Problem>
Copy out every one of these rows word for word, in the order given.

Data supplied>
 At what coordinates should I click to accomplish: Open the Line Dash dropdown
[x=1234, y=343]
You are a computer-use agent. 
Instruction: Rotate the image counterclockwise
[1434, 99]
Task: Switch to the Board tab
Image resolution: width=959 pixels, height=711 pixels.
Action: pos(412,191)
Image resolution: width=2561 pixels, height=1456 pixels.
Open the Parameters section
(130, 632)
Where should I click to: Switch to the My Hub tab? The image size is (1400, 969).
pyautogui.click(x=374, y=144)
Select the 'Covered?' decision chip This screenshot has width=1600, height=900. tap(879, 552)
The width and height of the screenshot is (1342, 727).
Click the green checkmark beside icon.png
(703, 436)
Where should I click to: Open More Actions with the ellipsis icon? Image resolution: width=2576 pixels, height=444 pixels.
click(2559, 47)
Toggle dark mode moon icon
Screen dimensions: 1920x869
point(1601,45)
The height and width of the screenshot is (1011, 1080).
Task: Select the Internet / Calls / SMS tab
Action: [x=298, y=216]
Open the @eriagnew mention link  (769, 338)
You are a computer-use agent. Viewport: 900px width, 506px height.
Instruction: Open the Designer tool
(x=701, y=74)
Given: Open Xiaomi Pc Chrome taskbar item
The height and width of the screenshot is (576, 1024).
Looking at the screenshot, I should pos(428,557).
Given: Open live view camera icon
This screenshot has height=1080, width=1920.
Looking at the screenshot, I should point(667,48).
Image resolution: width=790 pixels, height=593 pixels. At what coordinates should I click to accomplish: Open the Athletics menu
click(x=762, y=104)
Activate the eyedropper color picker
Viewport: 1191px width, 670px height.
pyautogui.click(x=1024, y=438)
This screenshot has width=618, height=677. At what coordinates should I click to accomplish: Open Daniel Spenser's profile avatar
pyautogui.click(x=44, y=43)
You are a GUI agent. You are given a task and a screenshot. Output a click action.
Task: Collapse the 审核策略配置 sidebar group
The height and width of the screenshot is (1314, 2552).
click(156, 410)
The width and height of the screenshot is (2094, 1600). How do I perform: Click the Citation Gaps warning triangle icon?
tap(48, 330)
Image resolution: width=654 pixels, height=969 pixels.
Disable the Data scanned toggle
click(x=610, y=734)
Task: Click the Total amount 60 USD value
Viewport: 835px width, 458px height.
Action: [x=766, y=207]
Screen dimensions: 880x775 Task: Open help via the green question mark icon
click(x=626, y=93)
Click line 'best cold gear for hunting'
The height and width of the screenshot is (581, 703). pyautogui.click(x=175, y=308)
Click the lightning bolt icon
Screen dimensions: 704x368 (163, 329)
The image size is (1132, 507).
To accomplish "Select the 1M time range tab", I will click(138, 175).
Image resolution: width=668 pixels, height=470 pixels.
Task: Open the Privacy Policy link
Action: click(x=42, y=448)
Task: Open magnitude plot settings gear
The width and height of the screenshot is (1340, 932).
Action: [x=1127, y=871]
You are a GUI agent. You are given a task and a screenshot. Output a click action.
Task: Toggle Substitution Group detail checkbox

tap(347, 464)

Answer to this exercise>
 At what coordinates should I click to accomplish: Open the Line Dash dropdown
[x=1234, y=343]
You are a computer-use agent. 
Instruction: Rotate the image counterclockwise
[1434, 99]
Task: Switch to the Board tab
Image resolution: width=959 pixels, height=711 pixels.
Action: pos(412,191)
Image resolution: width=2561 pixels, height=1456 pixels.
Open the Parameters section
(130, 632)
Where should I click to: Switch to the My Hub tab? The image size is (1400, 969).
pyautogui.click(x=374, y=144)
Select the 'Covered?' decision chip This screenshot has width=1600, height=900. tap(879, 552)
The width and height of the screenshot is (1342, 727).
Click the green checkmark beside icon.png
(703, 436)
Where should I click to: Open More Actions with the ellipsis icon? Image resolution: width=2576 pixels, height=444 pixels.
click(2559, 47)
Toggle dark mode moon icon
Screen dimensions: 1920x869
point(1601,45)
The height and width of the screenshot is (1011, 1080).
Task: Select the Internet / Calls / SMS tab
Action: [x=298, y=216]
Open the @eriagnew mention link  (769, 338)
You are a computer-use agent. Viewport: 900px width, 506px height.
Instruction: Open the Designer tool
(x=701, y=74)
Given: Open Xiaomi Pc Chrome taskbar item
The height and width of the screenshot is (576, 1024).
Looking at the screenshot, I should pos(428,557).
Given: Open live view camera icon
This screenshot has height=1080, width=1920.
Looking at the screenshot, I should point(667,48).
Image resolution: width=790 pixels, height=593 pixels. At what coordinates should I click to accomplish: Open the Athletics menu
click(x=762, y=104)
Activate the eyedropper color picker
Viewport: 1191px width, 670px height.
pyautogui.click(x=1024, y=438)
This screenshot has width=618, height=677. At what coordinates should I click to accomplish: Open Daniel Spenser's profile avatar
pyautogui.click(x=44, y=43)
You are a GUI agent. You are given a task and a screenshot. Output a click action.
Task: Collapse the 审核策略配置 sidebar group
The height and width of the screenshot is (1314, 2552).
click(156, 410)
The width and height of the screenshot is (2094, 1600). How do I perform: Click the Citation Gaps warning triangle icon?
tap(48, 330)
Image resolution: width=654 pixels, height=969 pixels.
Disable the Data scanned toggle
click(x=610, y=734)
Task: Click the Total amount 60 USD value
Viewport: 835px width, 458px height.
Action: [x=766, y=207]
Screen dimensions: 880x775 Task: Open help via the green question mark icon
click(x=626, y=93)
Click line 'best cold gear for hunting'
The height and width of the screenshot is (581, 703). pyautogui.click(x=175, y=308)
Click the lightning bolt icon
Screen dimensions: 704x368 (163, 329)
The image size is (1132, 507).
To accomplish "Select the 1M time range tab", I will click(138, 175).
Image resolution: width=668 pixels, height=470 pixels.
Task: Open the Privacy Policy link
Action: click(x=42, y=448)
Task: Open magnitude plot settings gear
The width and height of the screenshot is (1340, 932).
Action: [x=1127, y=871]
You are a GUI agent. You are given a task and a screenshot. Output a click action.
Task: Toggle Substitution Group detail checkbox

tap(347, 464)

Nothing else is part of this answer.